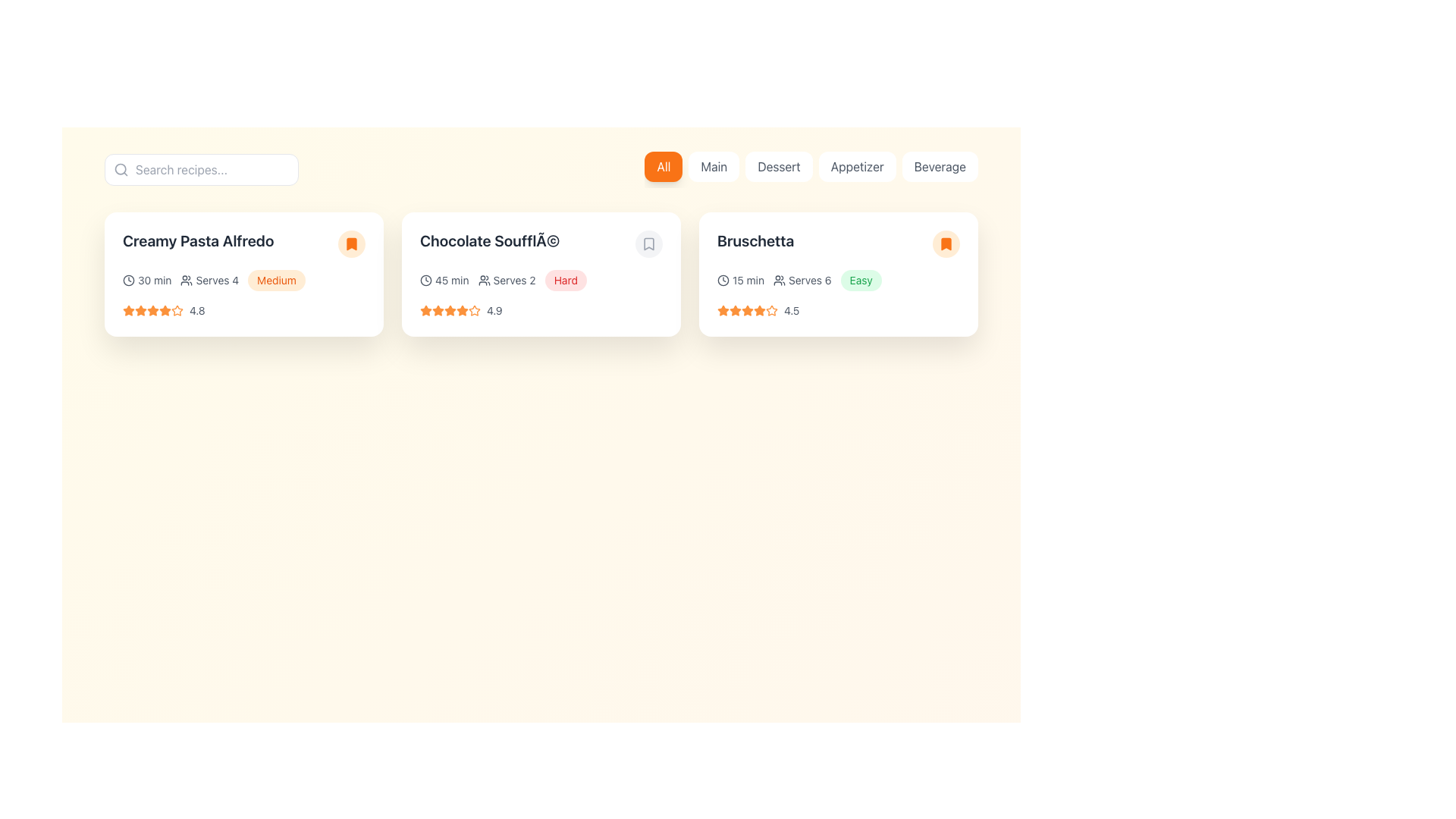 This screenshot has width=1456, height=819. I want to click on the text label located in the second recipe card at the top-left corner, so click(490, 240).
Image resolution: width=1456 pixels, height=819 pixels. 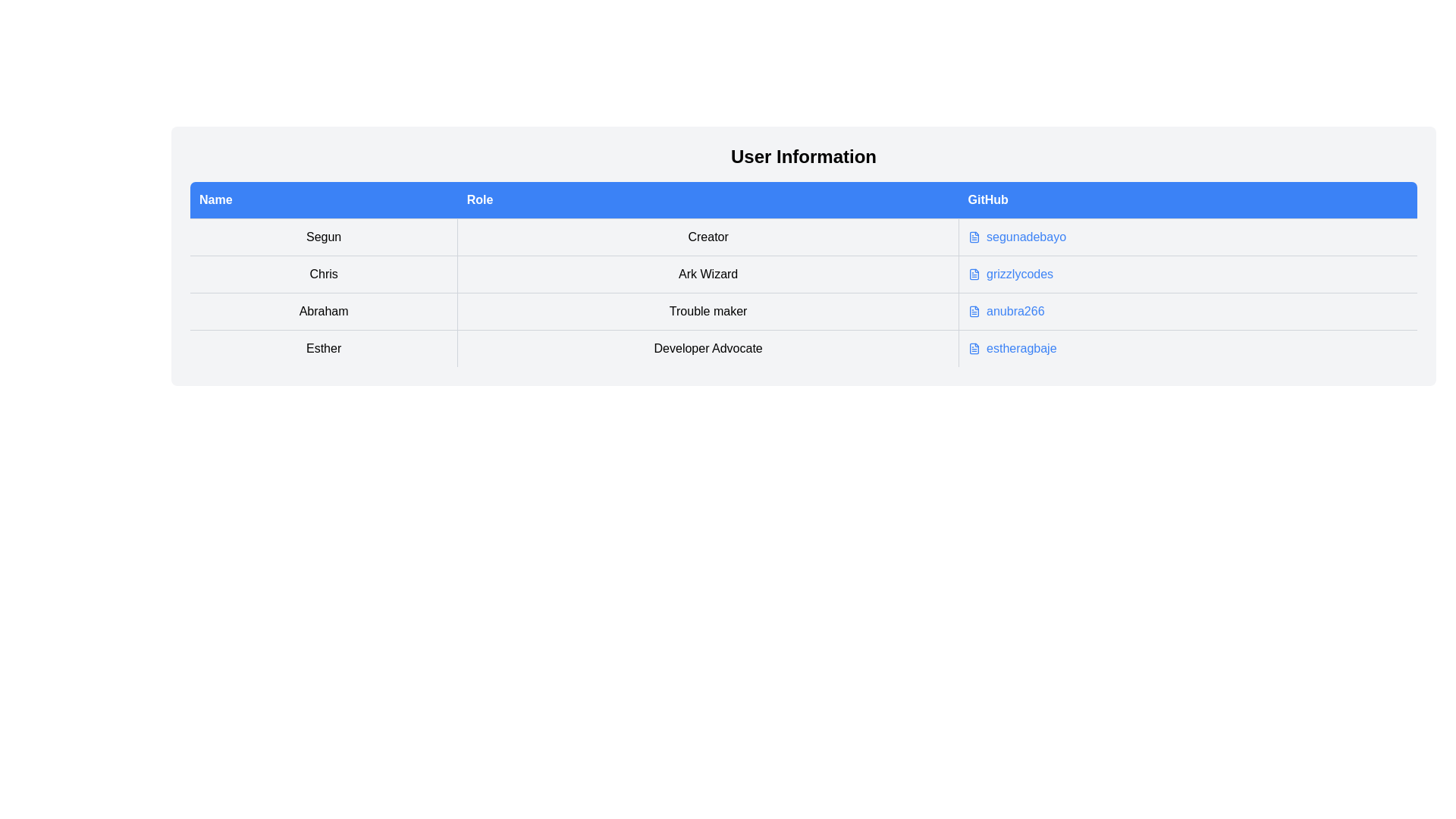 I want to click on the GitHub icon located in the first row of the GitHub column, which is positioned to the immediate left of the text 'segunadebayo', to follow the link to the GitHub profile, so click(x=974, y=237).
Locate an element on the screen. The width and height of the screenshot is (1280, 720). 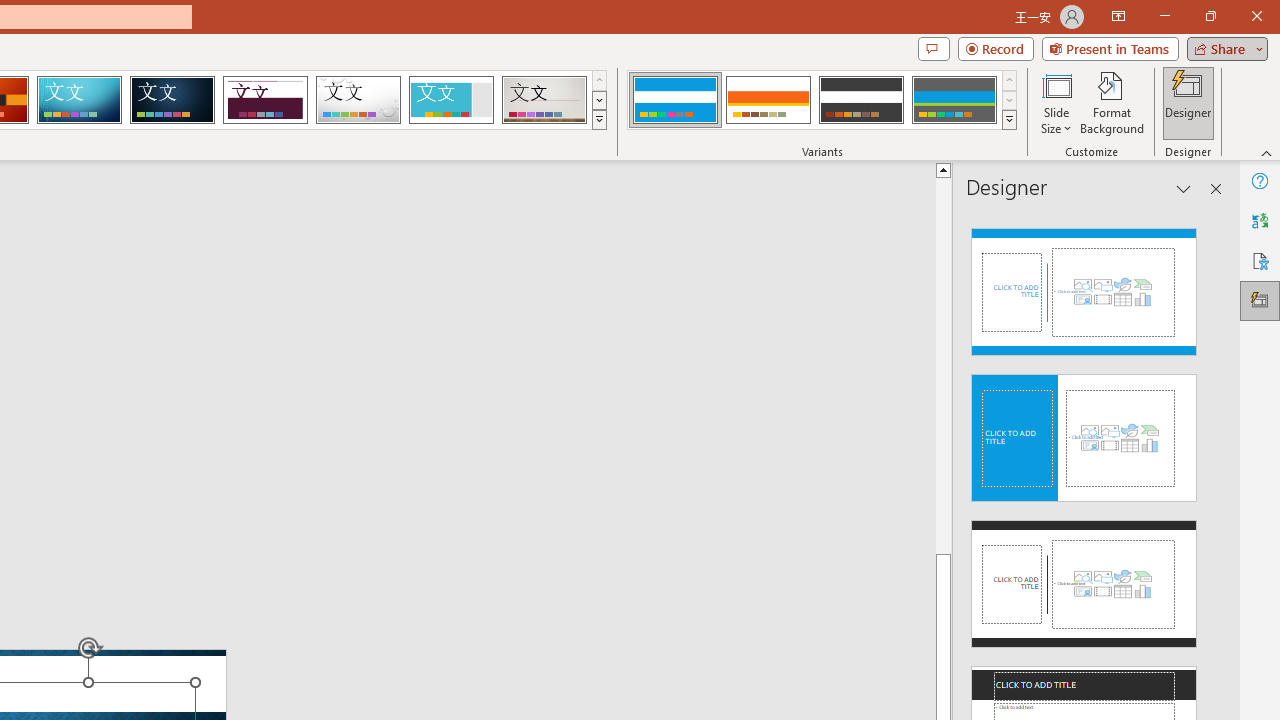
'Banded Variant 2' is located at coordinates (767, 100).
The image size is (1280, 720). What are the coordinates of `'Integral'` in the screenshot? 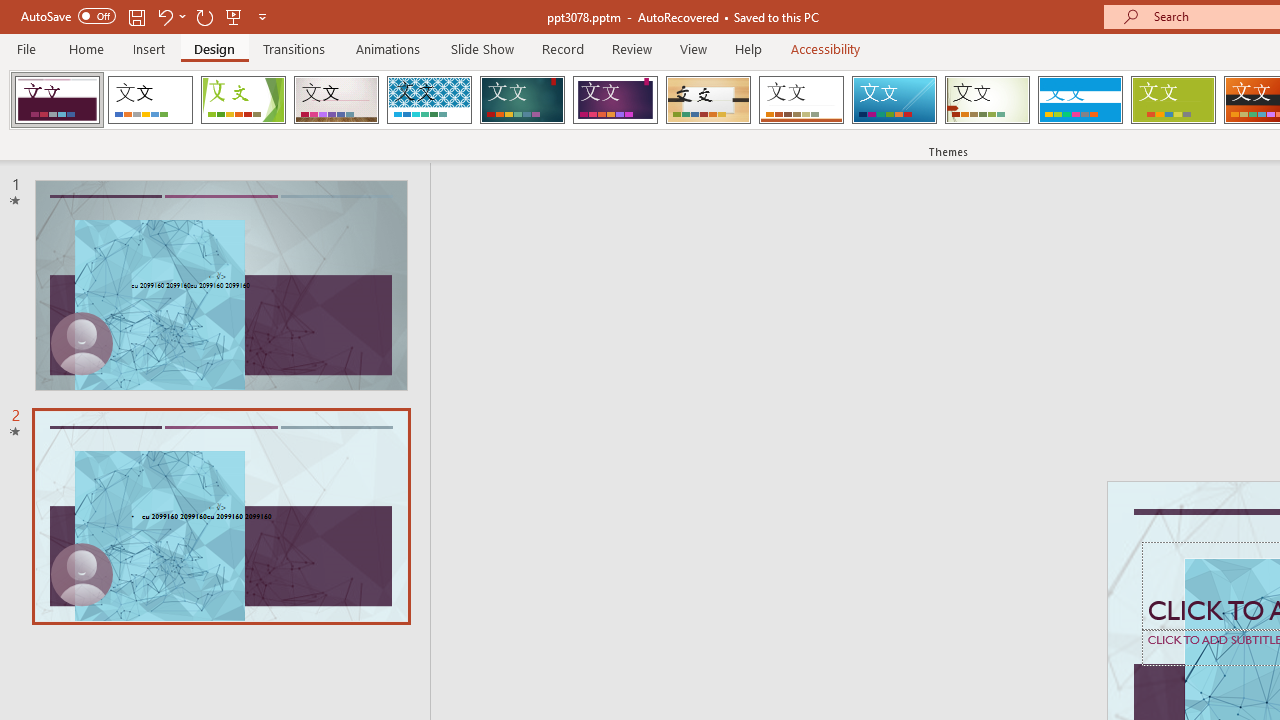 It's located at (428, 100).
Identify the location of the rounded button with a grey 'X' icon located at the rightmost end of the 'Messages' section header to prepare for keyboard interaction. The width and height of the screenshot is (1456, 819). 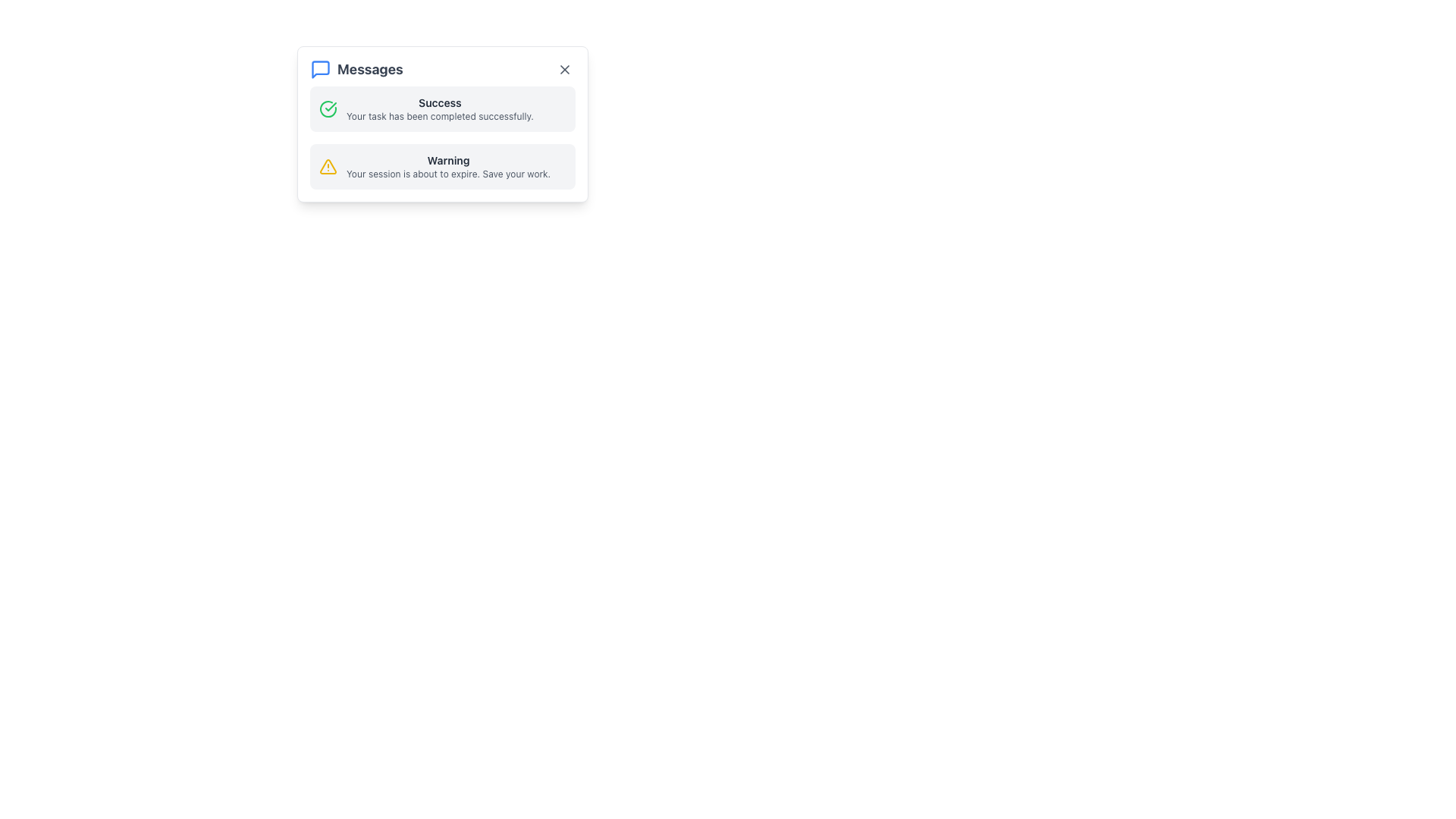
(563, 70).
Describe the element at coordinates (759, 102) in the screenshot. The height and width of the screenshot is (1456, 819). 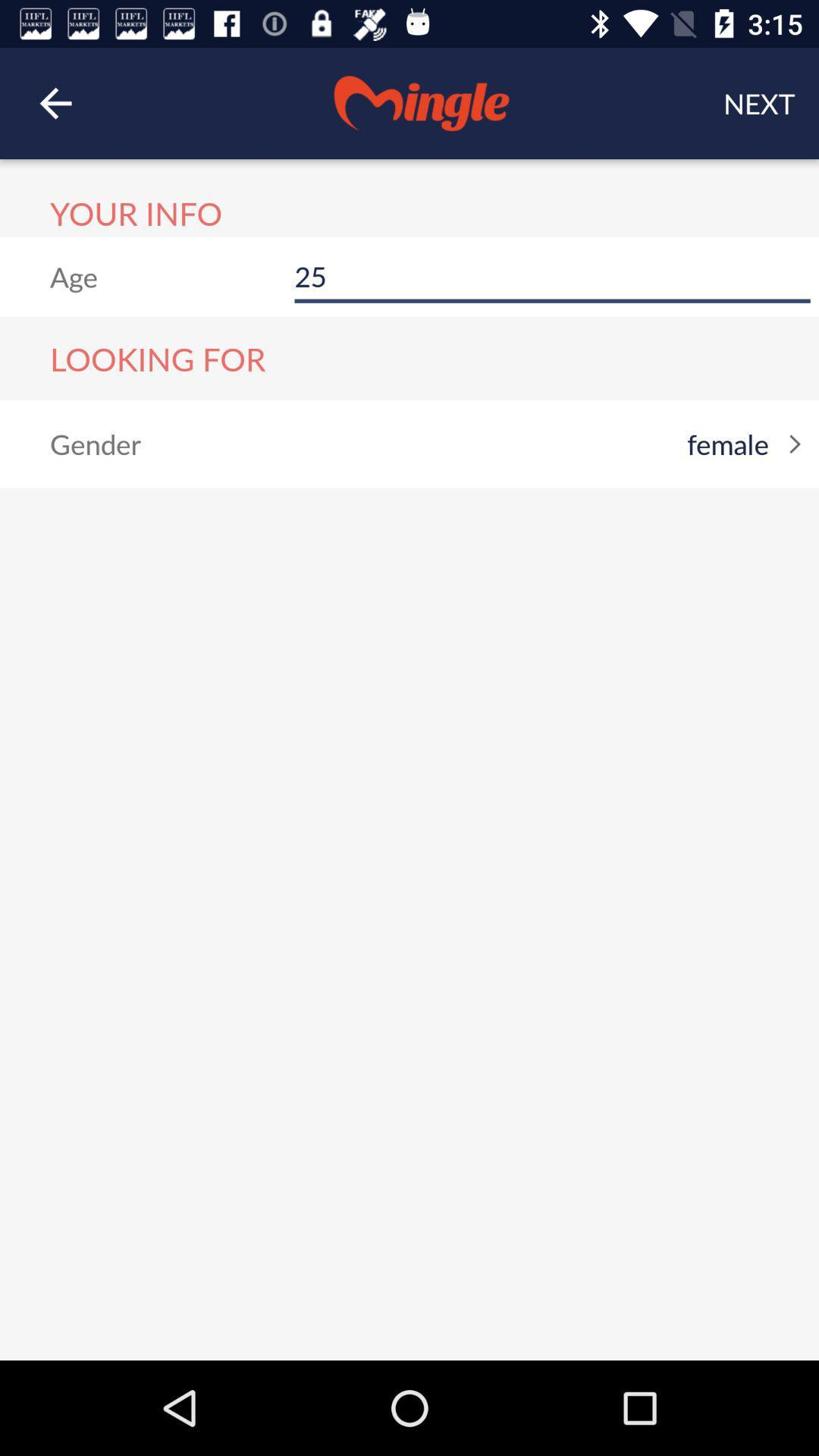
I see `item above the 25 icon` at that location.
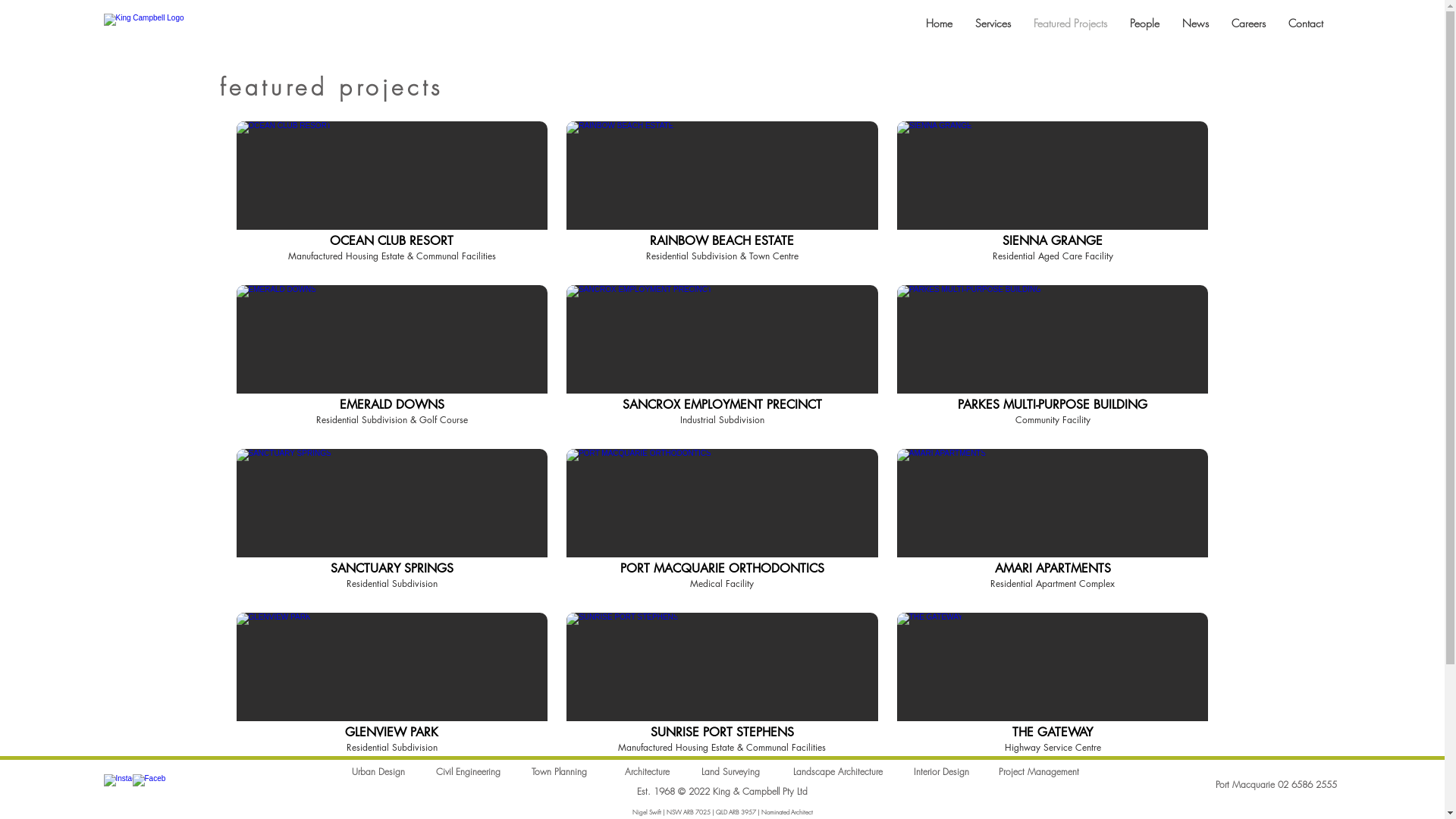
● ● ●
What you are asked to do: Begin at the line that has "Describe the element" and stop at the end of the material, repeating those lines with "coordinates" swapped for "position" and nothing else altered. Omit the pictures.

The reply:
Describe the element at position (759, 102) in the screenshot. The height and width of the screenshot is (1456, 819). 
I see `item above the 25 icon` at that location.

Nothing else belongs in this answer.